Your Webcam Can Be a Hacker’s Weapon: New ‘BadCam’ Attack Hijacks Lenovo Devices
Researchers at Eclypsium have uncovered critical vulnerabilities in the Lenovo 510 FHD and Lenovo Performance FHD webcams that allow them to be transformed into BadUSB-style attack devices. The issue, dubbed BadCam, was presented at DEF CON 33 and is believed to be the first documented case in which a Linux-based device, already connected to a computer, can be remotely reprogrammed and repurposed as a malicious USB peripheral.
BadUSB attacks have been known since 2014, when Karsten Nohl and Jakob Lell demonstrated that USB device firmware could be reflashed to surreptitiously execute commands and run malicious code. Unlike conventional malware residing in the file system, such attacks operate at the firmware level, rendering them virtually invisible to antivirus software. Compromised devices can emulate keyboards, intercept input, install backdoors, reroute network traffic, and exfiltrate data.

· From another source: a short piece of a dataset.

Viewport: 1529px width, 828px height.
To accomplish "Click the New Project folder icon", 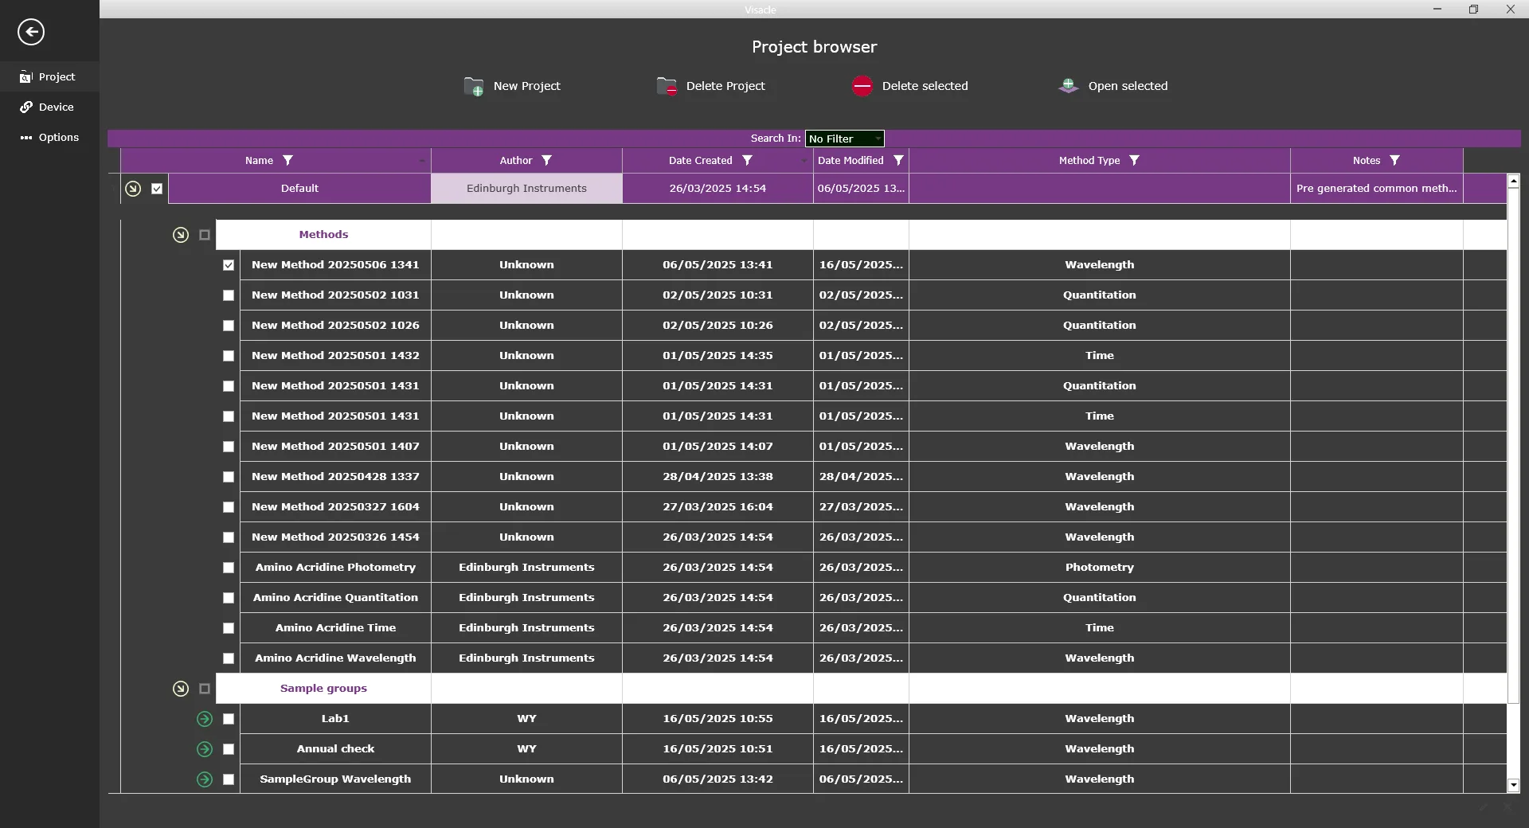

According to the scenario described by the researchers, an attacker could send a victim a compromised webcam or physically connect one to a target machine, then remotely seize control. Once compromised, the device can function as an HID emulator or an additional USB device—issuing commands, delivering payloads, and establishing persistence—while still operating as a fully functional camera. More alarmingly, a camera reprogrammed in this way could reinfect a computer even after the operating system has been reinstalled.

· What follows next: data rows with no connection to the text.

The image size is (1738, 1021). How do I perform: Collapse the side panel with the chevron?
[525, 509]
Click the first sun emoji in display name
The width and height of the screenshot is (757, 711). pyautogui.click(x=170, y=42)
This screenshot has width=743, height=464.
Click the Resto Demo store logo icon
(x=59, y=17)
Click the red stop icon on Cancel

The root cause lies in the absence of firmware authenticity checks and the presence of USB Gadget support in Linux, which together allow complete compromise of the device’s software stack. Following the disclosure in April 2025, Lenovo released firmware update version 4.8.0 and, in collaboration with SigmaStar, provided a tool to remediate the flaw.
Experts warn that this attack highlights a serious gap in the trust model: both corporate and consumer systems often automatically trust peripherals capable of executing code and accepting remote instructions. Vulnerable devices may pose a threat not only to the system they are currently connected to, but to any other machine they are subsequently plugged into.